Globalcoolo was started after Patrizia Iacino came home to find that her apartment had been broken into. They had taken everything, including all of her jewelry that she had brought over from Italy. It sparked something inside her, and she decided to turn that bad experience into something positive: She started making her own jewelry. 

Her line pairs recycled material with metals and semiprecious stones. She’s taking “the bad” and making it into something good. She’s helping the environment by transforming trash into art. She’s having fun and experimenting.

The name globalcoolo is a play off of global warming. 

“Coolo,” or “culo” as it is properly spelled, means “ass” in Italian.

“It literally means ‘global ass,’” Iacino said with a laugh. She’s poking fun at herself.

The Milk Cap Collection was her first line. It combines sterling silver necklaces with plastic milk jug caps strung on them. She’s always been attracted to the caps’ colors and shape and started collecting them. She asked her friends to help.

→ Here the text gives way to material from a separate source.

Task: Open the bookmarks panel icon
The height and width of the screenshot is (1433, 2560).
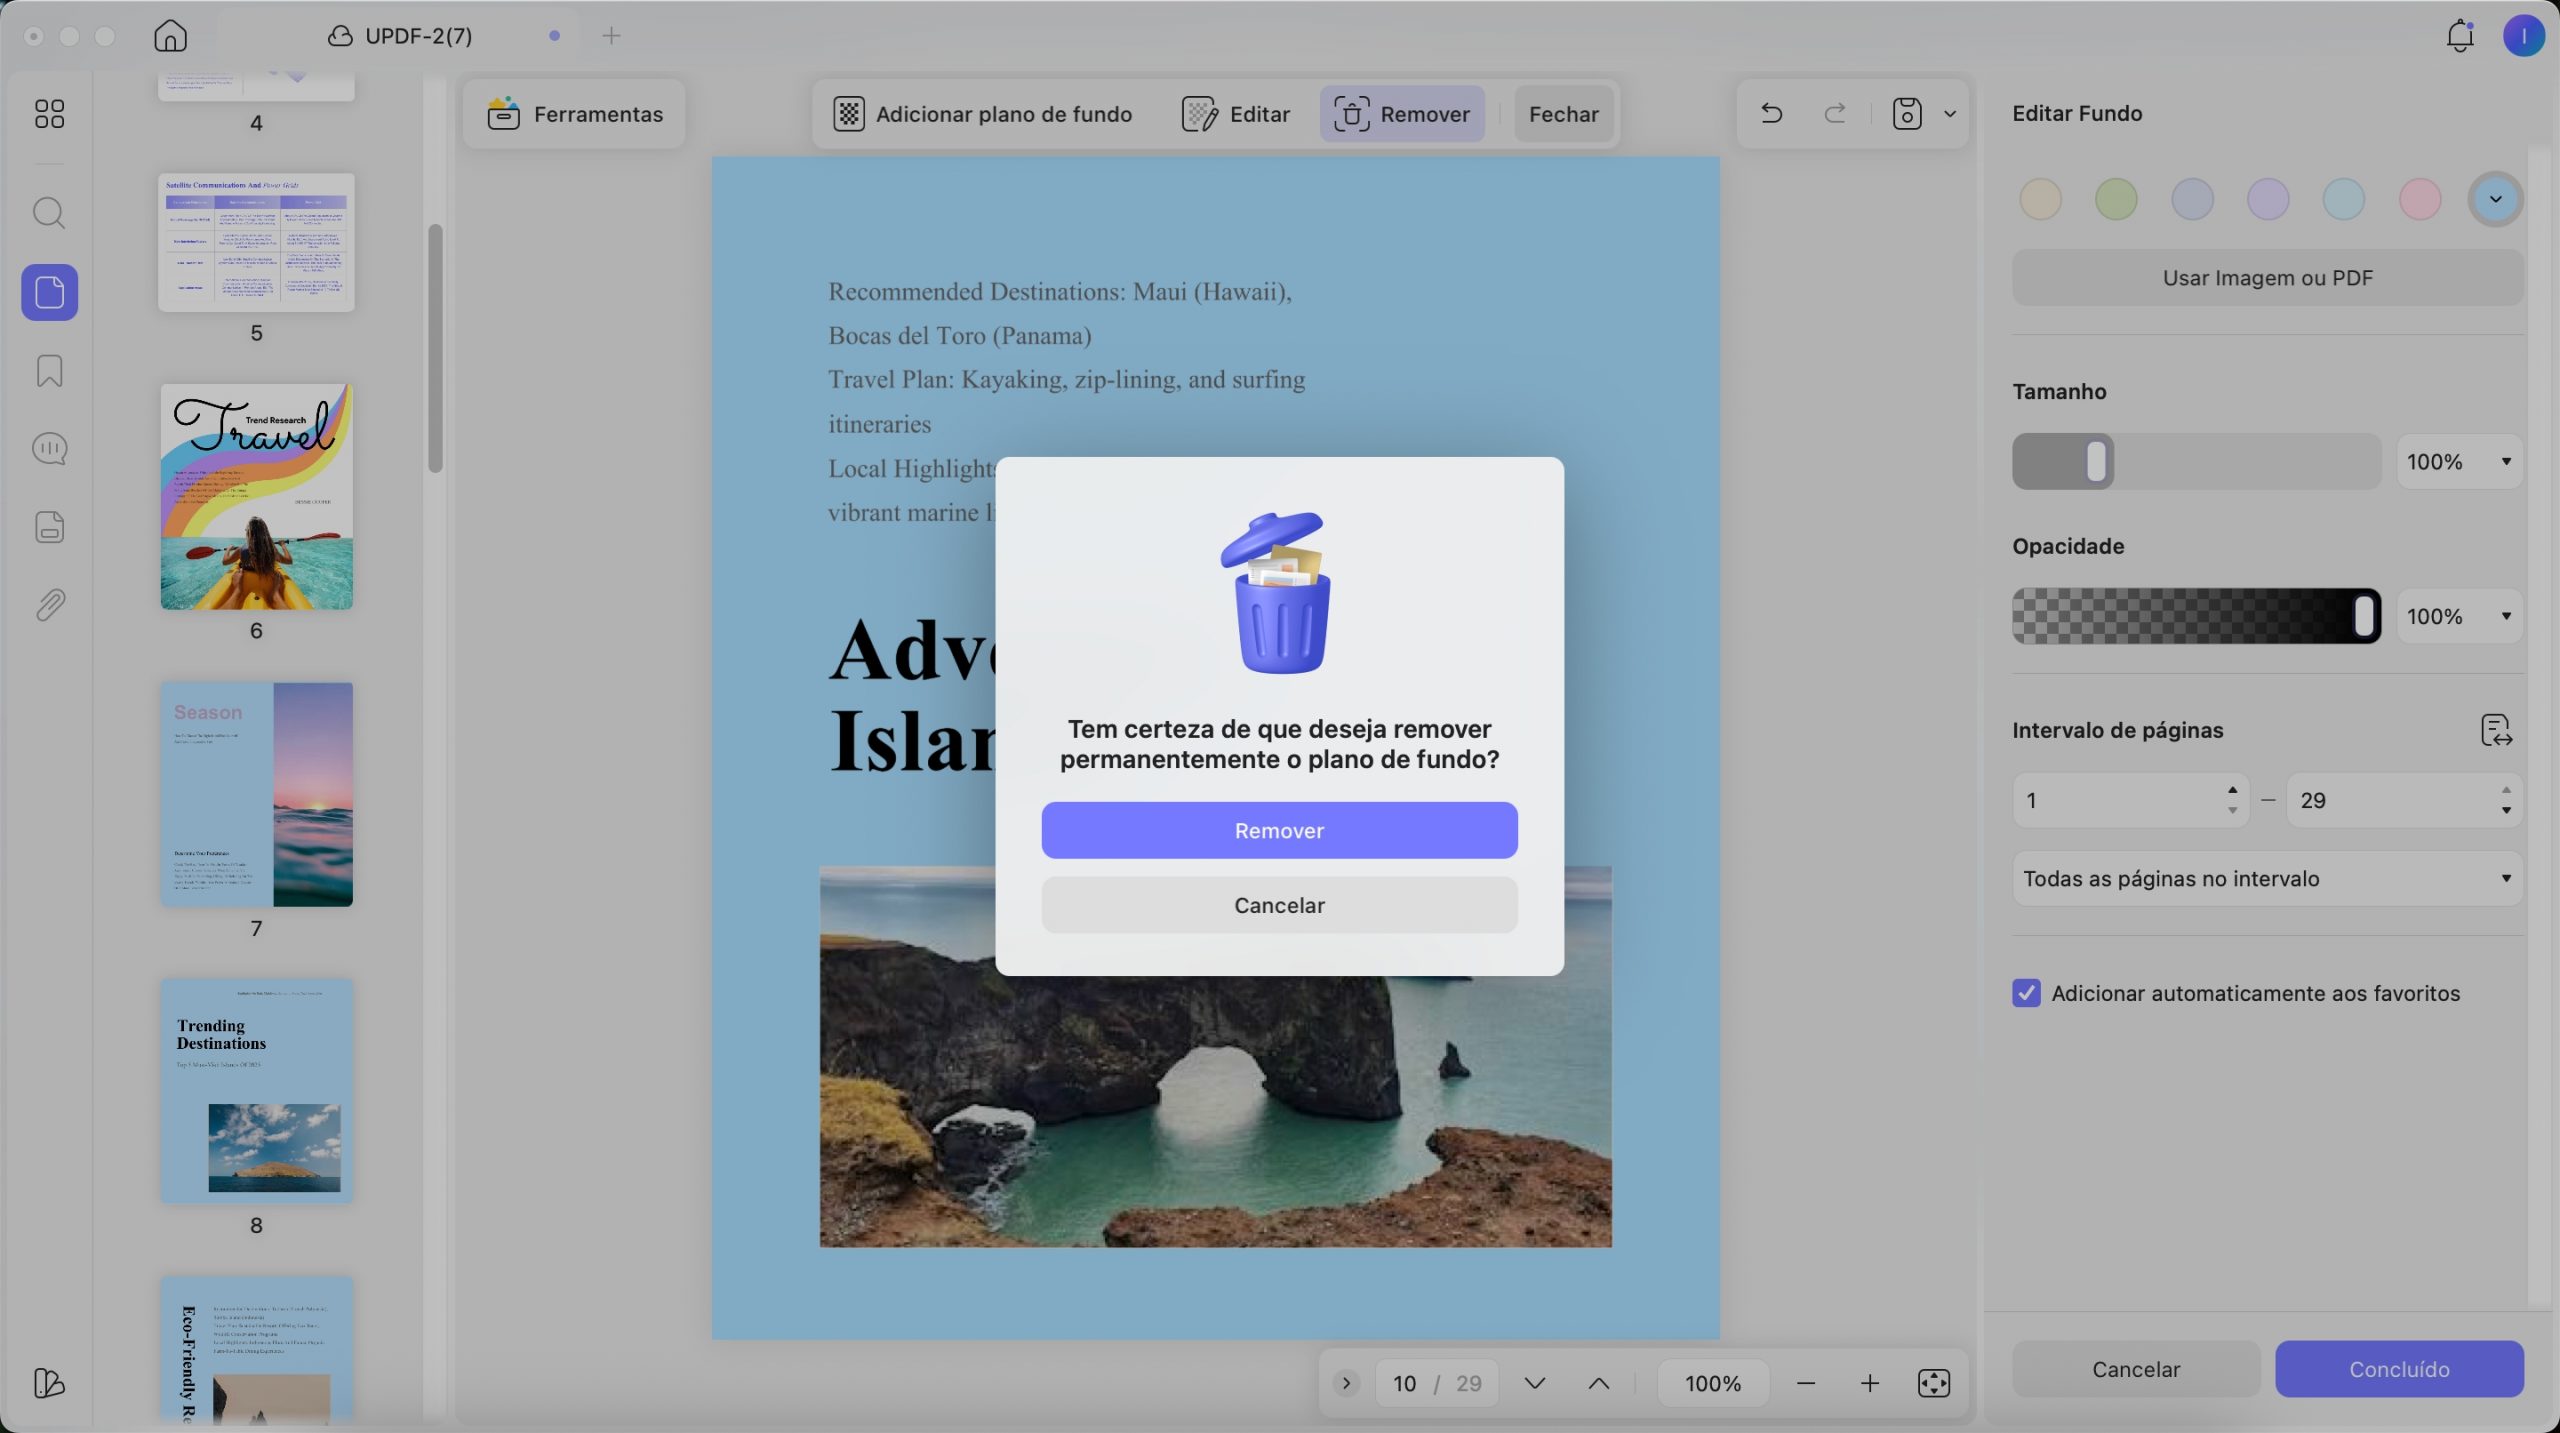Action: (49, 371)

“I always tell them it’s just an idea, and if you get used to it it becomes a habit,” she said. “So, instead of going to the garbage, you give it to me. You just need to put in a little effort.” 

And now, her friends are asking their friends. It’s become a chain of people who — though some might not even realize it — are helping both Iacino and the environment.

Her second collection melded contact lens containers with pearls, in what she dubbed the Eye Collection. This is a limited edition because the circular-shaped containers are being replaced with rectangular ones. Iacino is currently working on a new line using these new containers called Eye 2.

Next came H2O, a combination of water bottle and beer bottle caps with sterling silver wire.

In what has become a group effort, Iacino has friends all the way from Ontario to Italy helping her collect the bottle caps.

A bracelet/necklace from the Circle Collection

A bit of a departure, her latest line is entitled the SAL Collection. It’s a dedication to her friendship with Sal Bartolomeo of Rosario’s Pizzeria, at Orchard and Stanton Sts. Iacino, who lives in the E. 30s, was hanging out in the pizzeria’s kitchen, chatting and mindlessly playing with the rubber bands from the broccoli as Sal was cooking, and that’s when she got the idea to use the bands as her next recyclable material. The SAL Collection consists of sterling silver rings with intertwined rubber bands from bunches of broccoli and asparagus on top.

The rubber bands and contact lens containers cannot be recycled. The plastic bottle caps can, but most people don’t think to recycle them anyway.

Indeed, Iacino said she tries “to experiment with little things that most people don’t think about” and objects that aren’t recyclable.

Right now, she’s working on a new line called the Circle Collection, in which she uses the plastic pull tops from orange juice containers. This line is different from the rest in that it’s interchangeable from a necklace to a bracelet. 

“You just play with it,” she said of the concept.

In fact, with most of Iacino’s pieces, one can’t tell what the recyclable material is. She has taken something and made it unrecognizable, which is her way of playing.

Anyone and everyone is welcome to send her milk, water or beer caps and rubber bands. To those who send her eight or more wide rubber bands, she will give a $5 discount. It’s harder to find these rubber bands, and it’s even harder to find ones that aren’t blue or pink, she noted.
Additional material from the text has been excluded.